### Seitenauszug ###

Laid Back. Warum falsch spielen auch richtig sein kann!
Jeder Schlagzeuger bzw. jede Schlagzeugerin, welcher/welche länger als ein zwei Jahre sein/ihr Instrument spielt und sich damit auseinandersetzt, ist schon einmal unserem gemeinsamen natürlichen Feind begegnet: das Metronom. Häufig wird einem an den Kopf geworfen, man schleppe, oder liefe davon, im Bezug auf das Tempo eines Songs, Stückes, oder auch nur beim wöchentlichen Jam im üblichen Proberaum. Durch Disziplin und harte Arbeit ist es aber auch möglich eine mehr oder weniger makellose Spielweise zu entwickeln. Die Eins ist auf der Eins, der Backbeat erzeugt die gewünschte Kontinuität und die Sechzehntel auf der Hi-Hat sitzen genau an der richtigen Stelle. In Drummer-Sprache: der Beat klingt richtig tight. Wenn man das exakte Spielen gelernt hat und nun anwendet, funktioniert das in den meisten Fällen wahrscheinlich recht gut und zuverlässig.
Nun wenn das, die Quintessenz des Schlagzeugspielens wäre, würde es diesen Artikel nicht geben. Das soll heißen, das wir hier über die Grenzen der „Tightness„ hinausgehen. So manch einer kennt das Gefühl sicher, wenn man probiert einen ganz speziellen Beat nachzuspielen, dieser jedoch trotz Techniktrockentraining und ausgiebiger Vorbereitung, einfach nicht dem Original nahe kommt. Vieler dieser Phänomene sind oft dem sogenannten Micro-Timing zu verschulden. Es geht dabei um mikroskopische kleine Verschiebungen von einzelnen Noten innerhalb des Beats. Diese Verschiebung kann sowohl nach vorne, als auch nach hinten gemacht werden. Das letztere werden wir uns hier mal ein wenig genauer vorknöpfen: das sogenannte Laid-Back-Spiel.
Es geht also darum Noten absichtlich zu spät zu spielen. Oder sagen wir mal, ein wenig zu spät zu spielen. Es scheint also, als ob es eine sehr spezielle Art des Schlagzeugspielens ist. Durch diesen speziellen Charakter dieser Spielweise ist sie eben auch nicht in allen Genres zu finden. So kann es auch sein, dass man bereits mehrere Jahre Schlagzeug spielt bevor man mit diesem, nennen wir es mal Stilmittel, konfrontiert wird. Wenn man sich dann einmal damit auseinandersetzt, kommen dabei normalerweise ein paar Fragen auf: „Wo wird es verwendet?„, „Welche Noten werden denn genau verschoben?„ und . „Wie stellt man das am besten an?„.

### Bereitgestelltes Material ###

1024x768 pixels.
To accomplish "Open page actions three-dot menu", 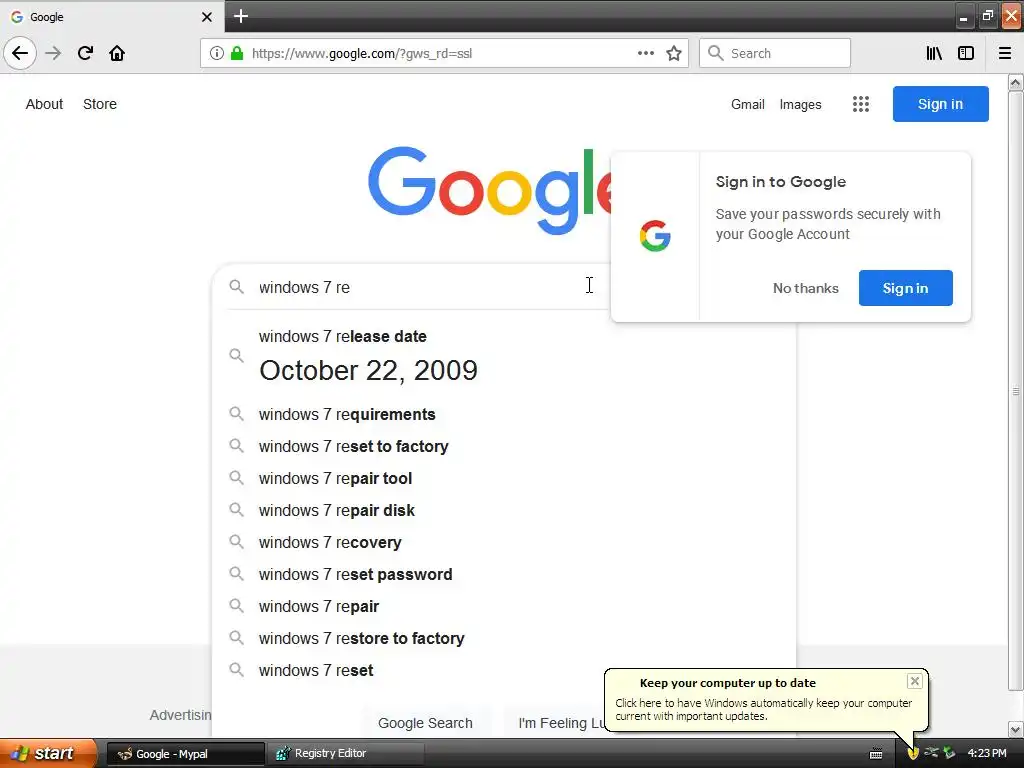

###

Aufgabe: Kopiere aus dem Seitenauszug wortgetreu den Abschnitt von „Jeder Schlagzeuger bzw.“ bis „gut und zuverlässig.“.

Lösung:
Jeder Schlagzeuger bzw. jede Schlagzeugerin, welcher/welche länger als ein zwei Jahre sein/ihr Instrument spielt und sich damit auseinandersetzt, ist schon einmal unserem gemeinsamen natürlichen Feind begegnet: das Metronom. Häufig wird einem an den Kopf geworfen, man schleppe, oder liefe davon, im Bezug auf das Tempo eines Songs, Stückes, oder auch nur beim wöchentlichen Jam im üblichen Proberaum. Durch Disziplin und harte Arbeit ist es aber auch möglich eine mehr oder weniger makellose Spielweise zu entwickeln. Die Eins ist auf der Eins, der Backbeat erzeugt die gewünschte Kontinuität und die Sechzehntel auf der Hi-Hat sitzen genau an der richtigen Stelle. In Drummer-Sprache: der Beat klingt richtig tight. Wenn man das exakte Spielen gelernt hat und nun anwendet, funktioniert das in den meisten Fällen wahrscheinlich recht gut und zuverlässig.